Pukul 09.00 WIB, acara dibuka oleh Kepala SMP Negeri 1 Ledo, Pak Muhtadi, S.Pd., seorang pemimpin sekolah yang humoris membawa suasana yang hangat namun penuh wibawa, mengingatkan para hadirin tentang arti penting sebuah pertemuan. "Pendidikan adalah tentang pembaharuan yang tiada henti," ucapnya. Kata-kata itu menggema, mengingatkan kita bahwa di dalam setiap perubahan ada tanggung jawab, dan di dalam setiap tanggung jawab ada harapan yang harus dirawat.

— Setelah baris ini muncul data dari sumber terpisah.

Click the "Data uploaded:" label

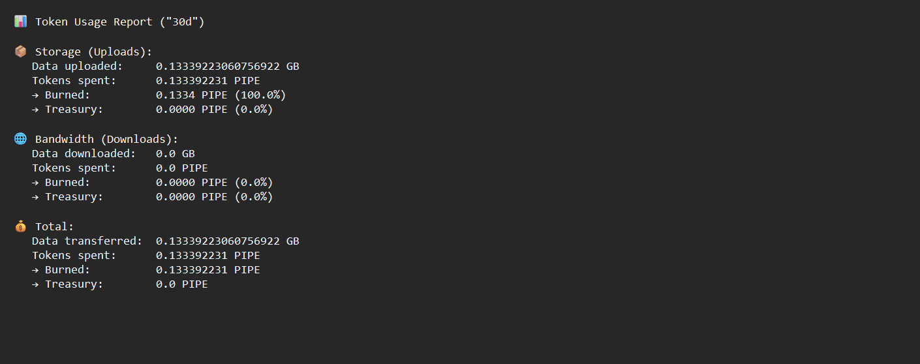[x=77, y=67]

Acara kemudian dilanjutkan dengan sambutan dari Ketua MGMP Bahasa Indonesia, Fransiskus Antonius, S.Pd. Ia menyampaikan, dengan bahasa yang lugas namun penuh makna, tentang tantangan dan peluang yang dihadapi oleh para guru di era baru pendidikan ini. “Kita berada di persimpangan,” katanya, “di mana pengajaran bukan hanya soal materi dan kurikulum, tetapi juga tentang bagaimana kita bisa memberikan ruang bagi siswa untuk menemukan dirinya sendiri.” Dalam kata-katanya ada semacam ajakan untuk terus melangkah, untuk tidak berhenti pada status quo, tetapi untuk maju bersama.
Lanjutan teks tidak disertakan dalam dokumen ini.